بسم الله الرحمن الرحيم
اقْرَأْ بِاسْمِ
رَبِّكَ الَّذِي خَلَقَ. خَلَقَ الْإِنْسَانَ مِنْ عَلَقٍ. اقْرَأْ وَرَبُّكَ
الْأَكْرَمُ. الَّذِي عَلَّمَ بِالْقَلَمِ. عَلَّمَ الْإِنْسَانَ مَا لَمْ
يَعْلَمْ.
“Bacalah dengan (menyebut) nama Rabbmu Yang Menciptakan. Dia telah
menciptakan manusia dari segumpal darah. Bacalah, dan Rabbmulah Yang Maha
Pemurah, Yang mengajar (manusia) dengan perantaraan qalam. Dia mengajarkan
kepada manusia apa yang tidak diketahuinya”.
(QS Al-‘Alaq (96) : 1-5)
Pada 5
ayat pertama pada surat ini belum ada perintah dakwah, melainkan sebatas
peringatan dan persiapan bagi ayat-ayat berikutnya yang menggambarkan fenomena penentangan
para Orang-orang zalim terhadap dakwah
Nabi Muhammad Saw. (Al-Tafsir al-Hadis, Vol 1/317)
Penjelasan
Penjelasan
Mufradat
إقرأ
Berasal dari kata qara`a yang secara harfiyah
berarti menghimpun. Disebutkan sebanyak tiga kali, masing-masing pada surat
Al-Isra` (17) : 14, Al-‘Alaq (96) : 1&3), sedangkan dalam bentuk yang
berbeda terulang 17 kali selain kata Al-Qur`an yang terulang 70 kali. (Lihat
Tafsir Al-Qur`an karya M. Quraish Shihab, 1999 : 78-79)
إسم
Ismun ada dua pengertian, as sumuw
berarti tinggi dan as simat berarti tanda. Maksudnya adalah bahwa sebuah
nama adalah sebuah tanda dan nama itu ingin selalu ditinggikan.

> [DATA MENTAH]:
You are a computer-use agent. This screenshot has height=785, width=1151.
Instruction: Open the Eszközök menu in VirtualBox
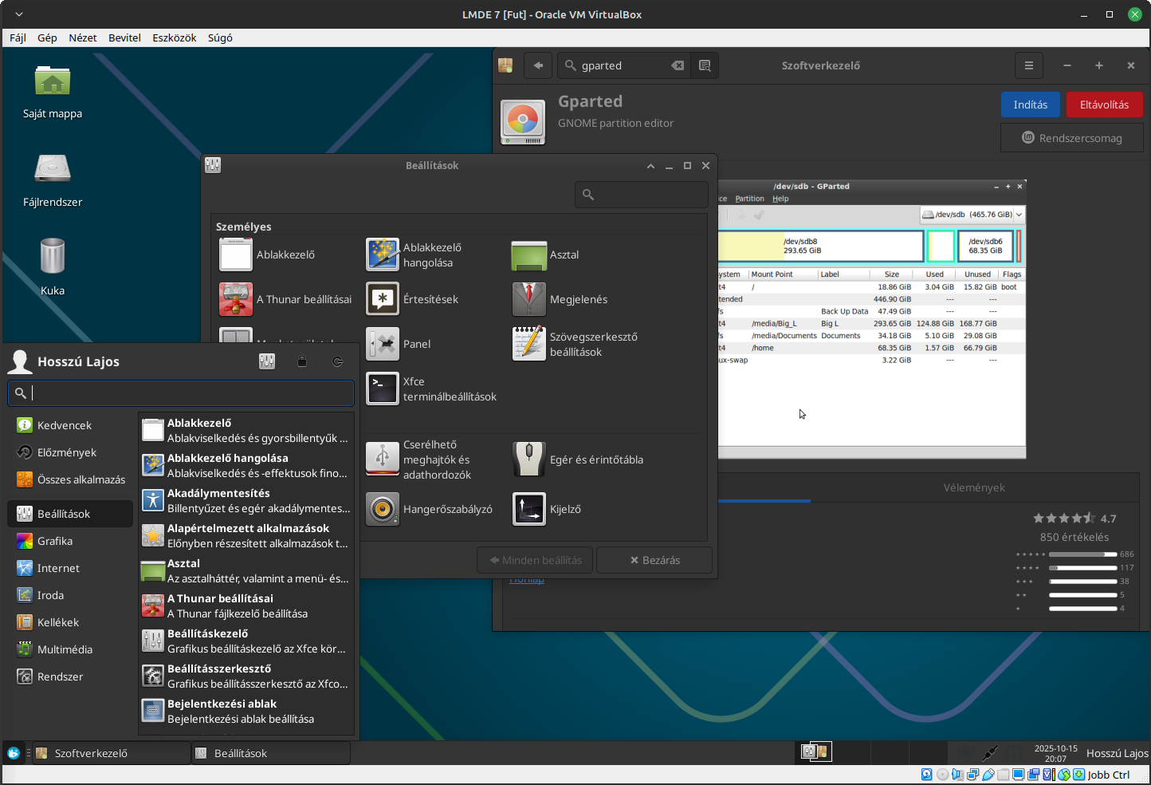click(174, 37)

> [DAFTAR TUGAS]:
1. Sebutkan semua angka jumlah kemunculan kata yang dicatat dalam kutipan halaman, masing-masing dengan hal yang dihitungnya.
2. Tukar "peringatan" dengan "teguran" dalam bagian kutipan halaman yang dimulai pada "(QS Al-‘Alaq (96)" dan berakhir pada "al-Hadis, Vol 1/317)", lalu tuliskan bagian itu kembali.

> [JAWABAN TIAP TUGAS]:
1.
- Tiga kali: kata qara`a, yaitu pada surat Al-Isra` (17) : 14 dan Al-‘Alaq (96) : 1&3
- 17 kali: kata tersebut dalam bentuk yang berbeda
- 70 kali: kata Al-Qur`an

2.
(QS Al-‘Alaq (96) : 1-5)
Pada 5
ayat pertama pada surat ini belum ada perintah dakwah, melainkan sebatas
teguran dan persiapan bagi ayat-ayat berikutnya yang menggambarkan fenomena penentangan
para Orang-orang zalim terhadap dakwah
Nabi Muhammad Saw. (Al-Tafsir al-Hadis, Vol 1/317)